Let me explain the options being used in the above command to you guys. The v option used in here stands for verbose output which is very helpful if you want to know what is happening while you are extracting the files from archive. The f option stands for file and the x option stands for extract which in other words means to get the files from the archive.

You can also view the files of an existing archive without extracting it files.

 tar tvf example.tar

What about creating a new tar archive. In order to create a new tar archive you need to use different options than the ones you used when you did an extract.

First you need a directory with files in it. This is the directory that you are going to use to create a tar archive.

tar cvf example.tar example/

The c option stands for creating an archive. The v option is for verbose output and the f option is for file. Easy, isn’t it? Just remember that when you want to create a new archive you have to use the c option.

Reduce size of the files with gzip

The gzip utility is very useful when you want to reduce the size of files especially if you plan to share them over the network.

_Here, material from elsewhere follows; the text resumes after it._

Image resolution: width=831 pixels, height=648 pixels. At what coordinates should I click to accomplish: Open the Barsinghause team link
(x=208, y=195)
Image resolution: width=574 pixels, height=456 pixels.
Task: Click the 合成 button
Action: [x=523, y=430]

The following is a short description of the gzip tool take from the manual page.

Gzip reduces the size of the named files using Lempel-Ziv coding (LZ77). Whenever possible, each file is replaced by one with the extension .gz, while keeping the same ownership modes, access and modification times.(The default extension is -gz for VMS, z for MSDOS, OS/2 FAT, Windows NT FAT and Atari.) If no files are specified, or if a file name is “-“, the standard input is compressed to the standard output. Gzip will only attempt to compress regular files. In particular, it will ignore symbolic links.

Now lets stop learning theory and show you guys how to use the gzip utility. The following command can be used to create a compressed .gz file.

gzip test.txt

You can easily uncompress the file by using the same utility, gzip. To uncompress a *.gz file use the following syntax.

gzip -d test.txt.gz

As you can see we have the -d option present in the above command when decompressing a *.gz file. This option stands for decompress or uncompress.

Enough for today, shutdown your computer

I like to do everything from the commandline when  possible so why not shutdown the system from the console? What is the command? Do you guys want to do the same thing, or maybe use this command in the near future?

In case you want to power off immediately  run the following command.

shutdown -h now

Want to shutdown after some time? Then use the following syntax.

shutdown -h + 13

The above command will make the system shutdown after 13 minutes.


We have explored many useful commands so far. There are many more waiting for you guys, but until then make sure to practice what you have learned so far.